I have a generic network without random element in his structure (e.g. no dropout) so that if I forward a given image input through the network, I put gradient to zero and repeat again the forward with the same image input I get the same result (same gradient vector, output,…)
Now let’s say that we have a batch of N elements (data, label) and I perform the following experiment:
forward the whole batch and store the gradient vector (using reduction='sum' in my criterion), use backward to generate the corresponding gradient, save it in a second object (that we’ll refer to as Batch_Grad)
output = model(data)
loss = criterion(output,torch.reshape(label, (-1,)))
loss.backward()
Batch_Grad= []
for p in model.parameters():
Batch_Grad.append(p.grad.clone())
reset the gradient
optimizer.zero_grad()
repeat the first point giving in input batch’s elements one by one and collect after each backward the corresponding element’s gradient (resetting the gradient every time after that)

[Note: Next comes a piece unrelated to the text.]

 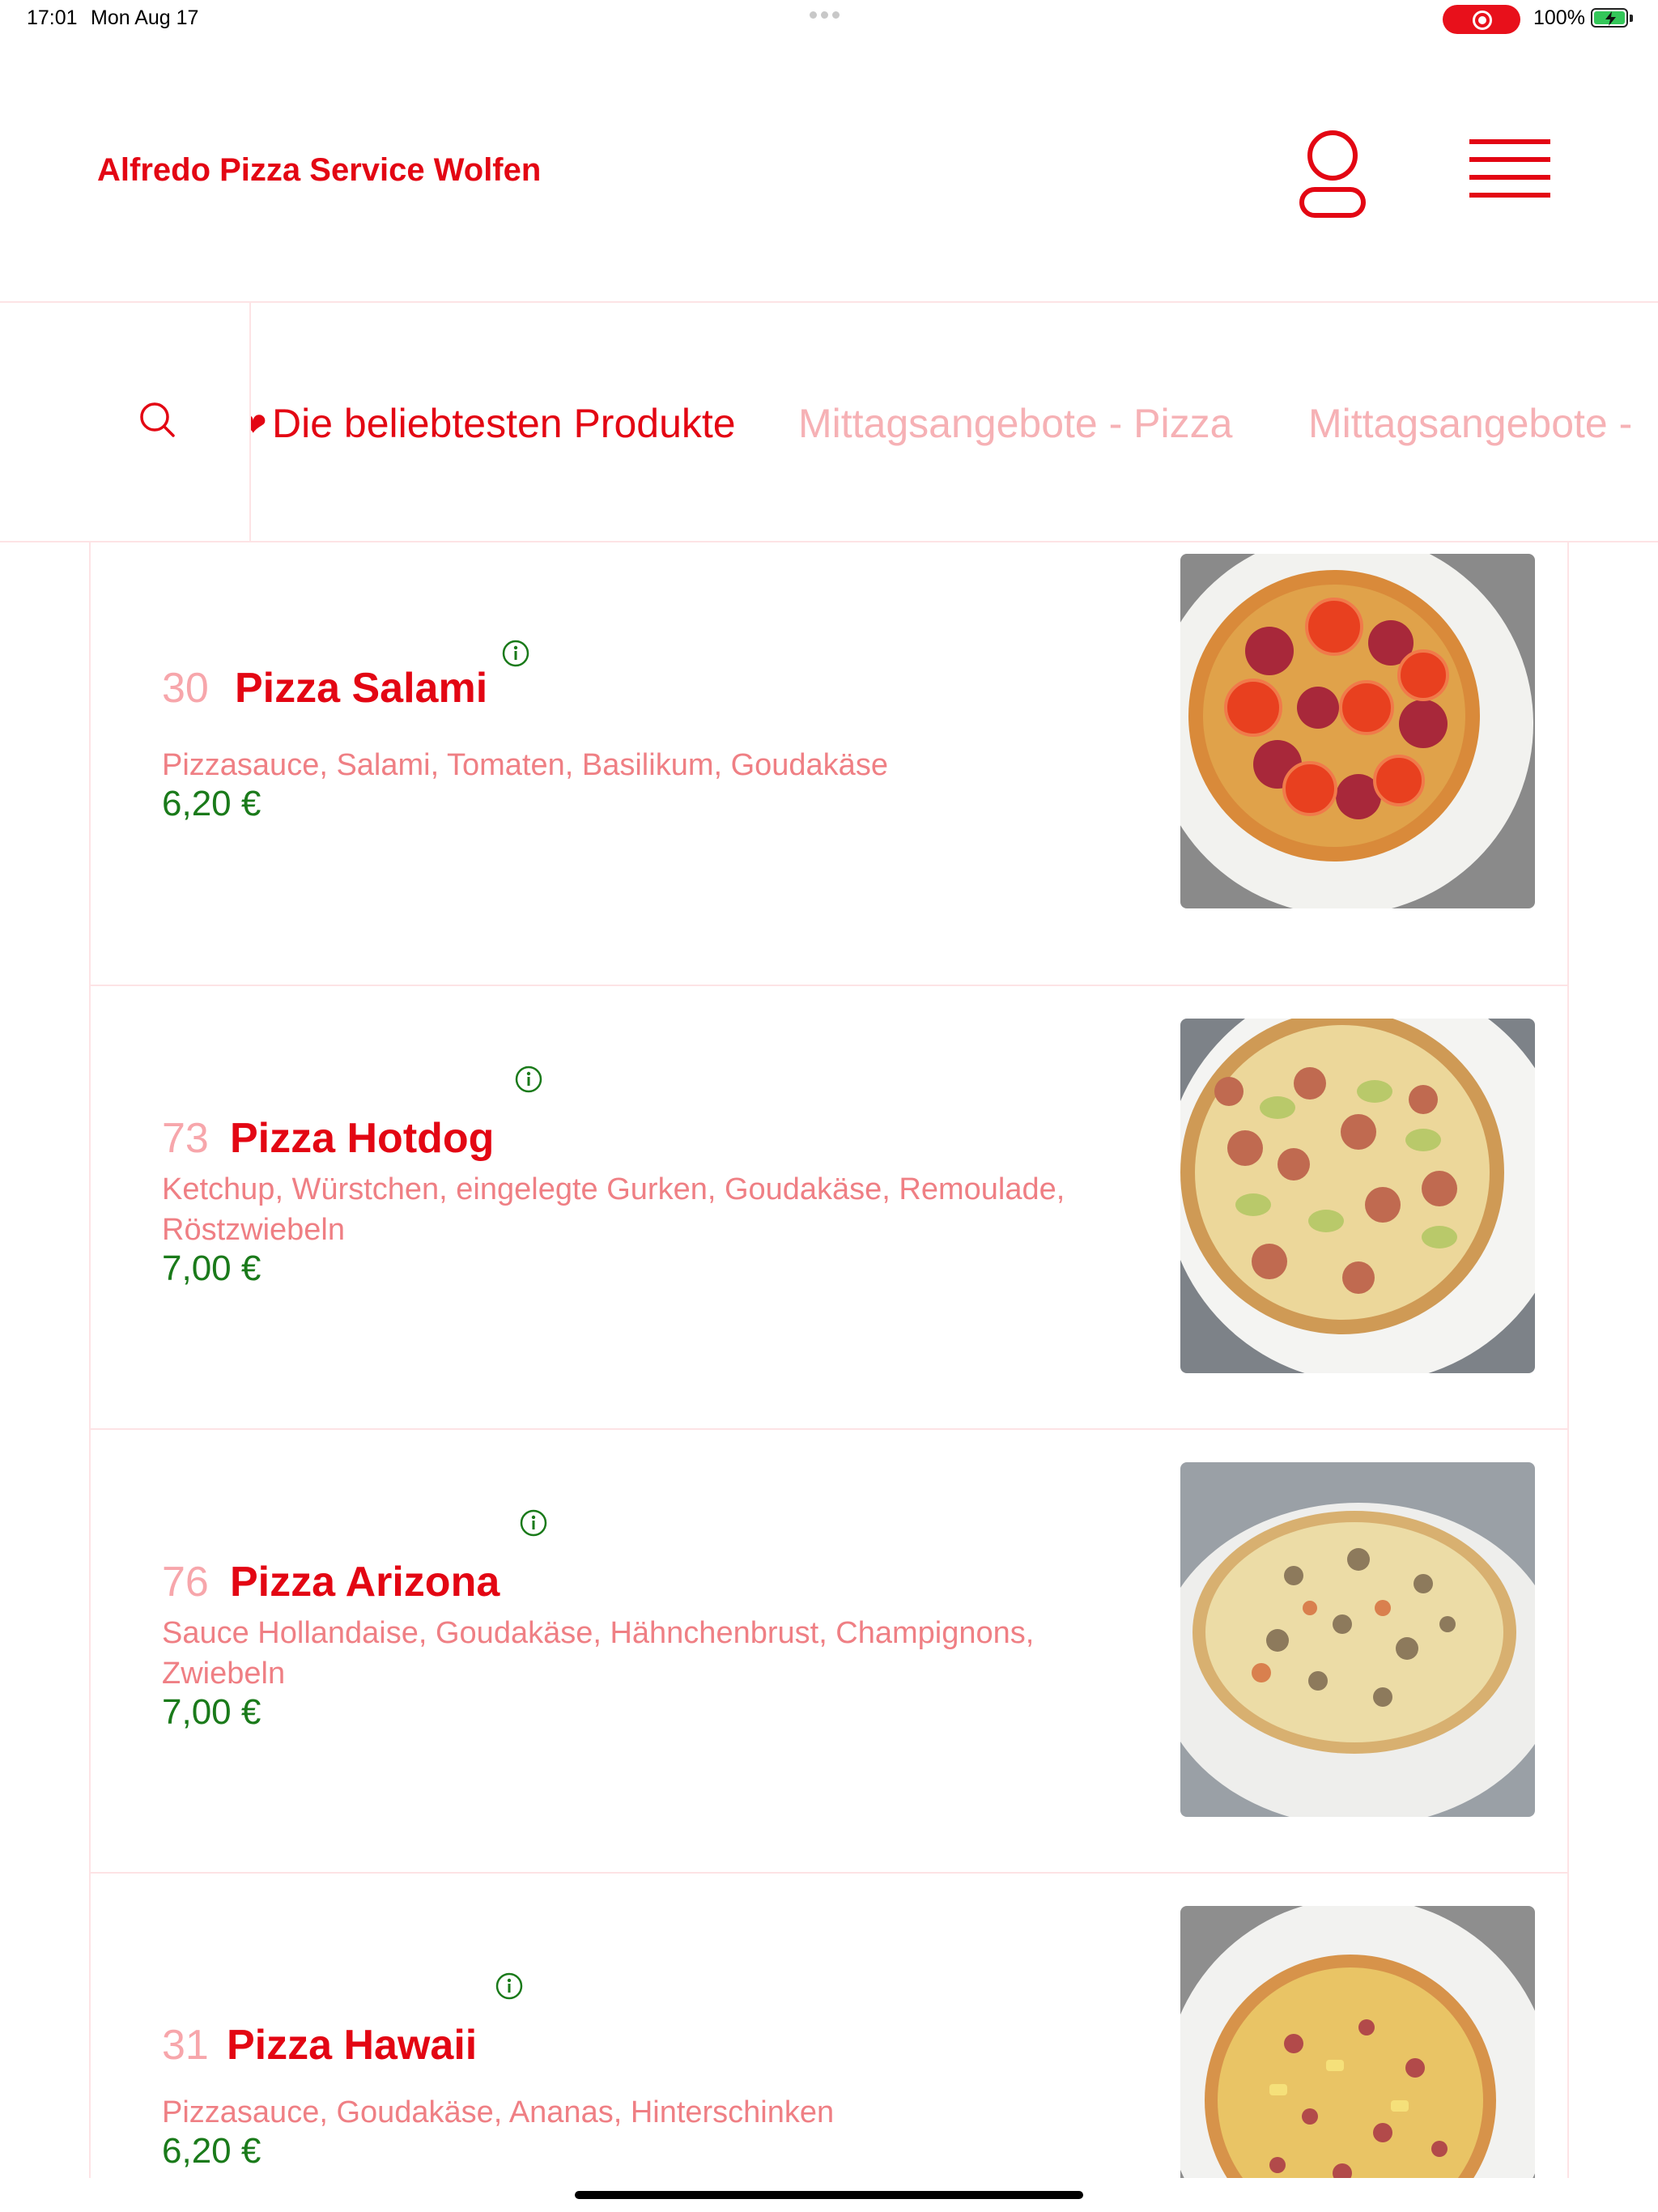 What do you see at coordinates (829, 14) in the screenshot?
I see `multitask-dots-icon` at bounding box center [829, 14].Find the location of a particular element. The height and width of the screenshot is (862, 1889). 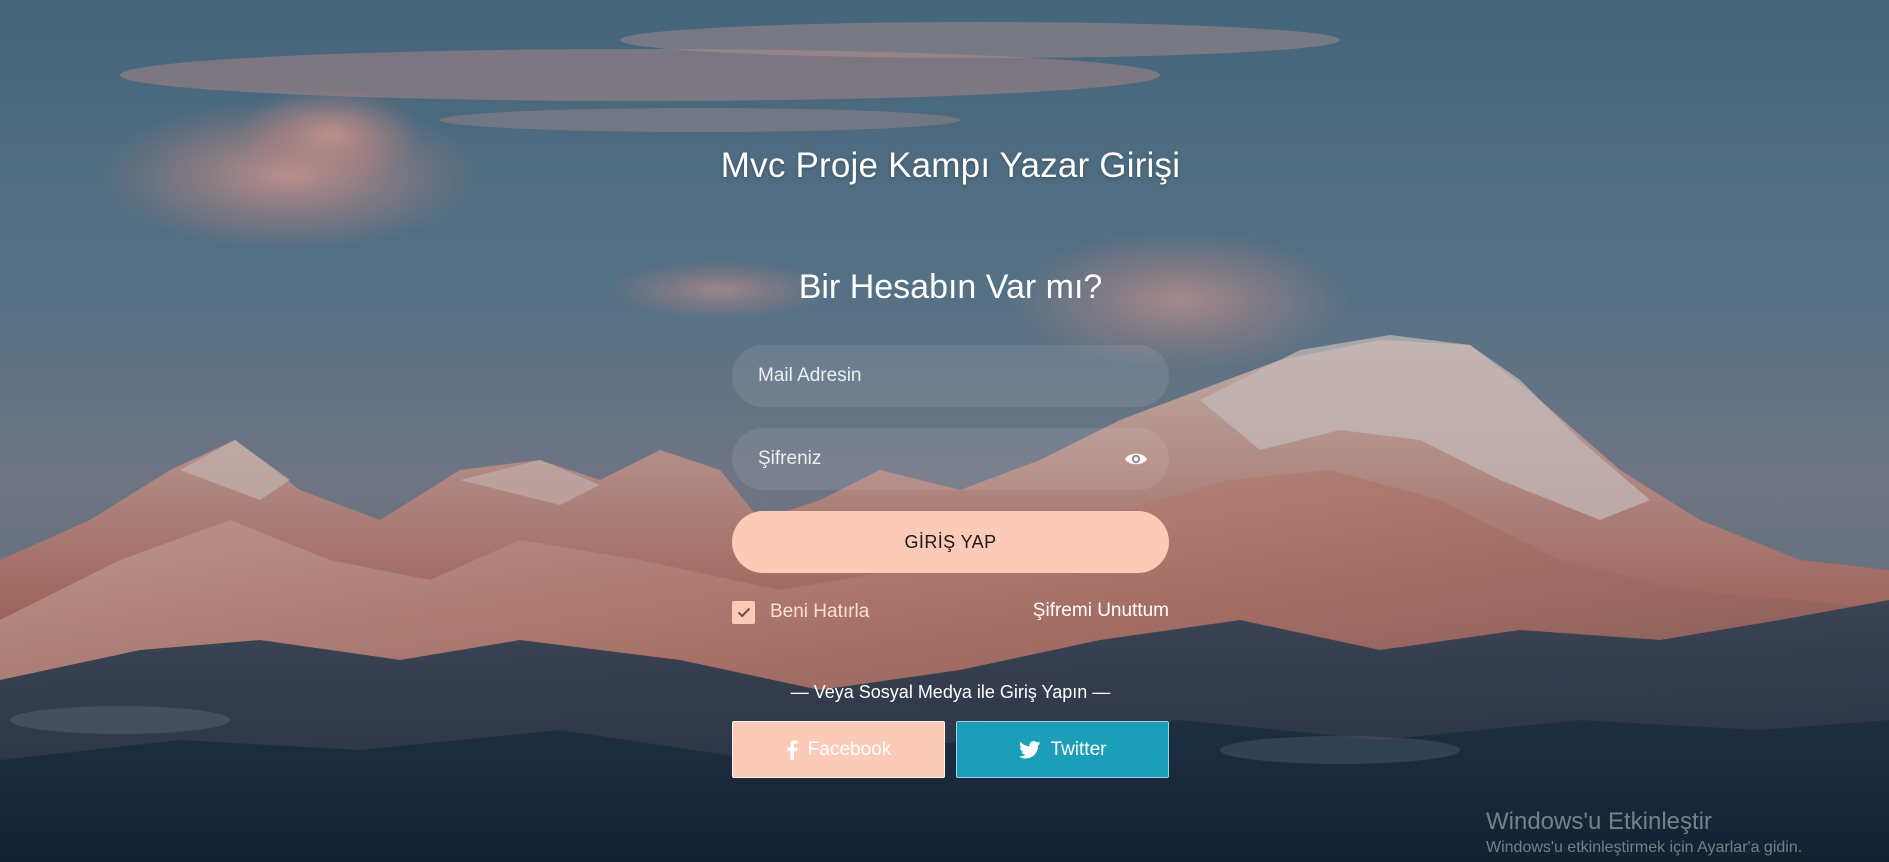

remember-me-label: Beni Hatırla is located at coordinates (820, 612).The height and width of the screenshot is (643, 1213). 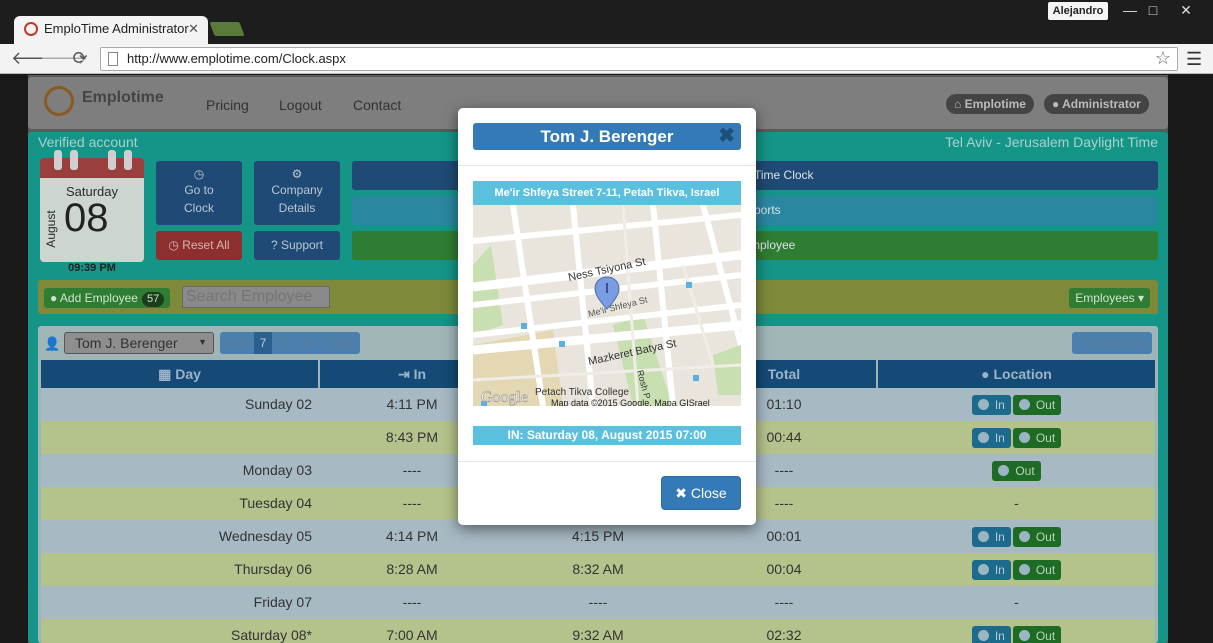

for i in range(0, len(label)):
#repeat the procedure of point 1. for each data[i] input
#...
optimizer.zero_grad()
Sum up togheter gradient vectors of the previous point corresponding to each element of the given batch in a single object (that we’ll refer to as Single_Grad)
compare the objects of point 4. and 1. (Batch_Grad and Single_Grad)
Following the above procedure I find that tensor from point 1. and 5. are equal only if the batch size (N) is equal to 1, but they are different for N>1.
With the method of point 3. and 4. I’m manually summing gradients associated to single image propagation (which as pointed in the above comment are equals to the ones calculated automatically by SGD, with N=1). Since automatic SGD approach (point 1.)is also expected to perform the same sum: Why do I observe this difference?
EDIT
From the answer to this post I understood that a possible reason is that proceeding with point 1. I could not be doing a mini batch forward but using, instead, an iterative method where the element of the batch are notprocessed in parallel but one after the other.
I want to understand if it is my case; since I’m using torch.optim.SGD() does it perform mini-batch or the iterative method?
I don’t think the answer from the cross-post is correct, as your code doesn’t show any optimizer.step() usage so I assume you are purely comparing the gradients computed via using the entire dataset vs. single samples.
If so, I would assume the final difference would show a relative error of ~1e-5 or ~1e-6, which is expected due to the limited floating point precision and which is caused by a different order of operations.
Thank you for the answer! I have the same doubt indeed.
I assume you are purely comparing the gradients computed via using the entire dataset vs. single samples.
Exactly
if I consider a batch size of 2 element, for example, I get, for each single componenet of the gradient, an error of ~1e-5 or ~1e-6, as you predicted.
May I ask you how did you guess the order of magnitude of the difference in the 2 cases? (Sorry for the stupid question)
Is it possible to pass to a double precision for the gradients component in order to verify that this is the right source of error? (in that case the order of magnitude of the difference should decrease and, in particular, it should be possible to predict the new order of magnitude as you just did for the floating precision)
Your approach for testing should be fine. If you really want to use double during the entire training, you could certainly check if moving the transformation to the Dataset (or keeping the data directly in float64) could work.
).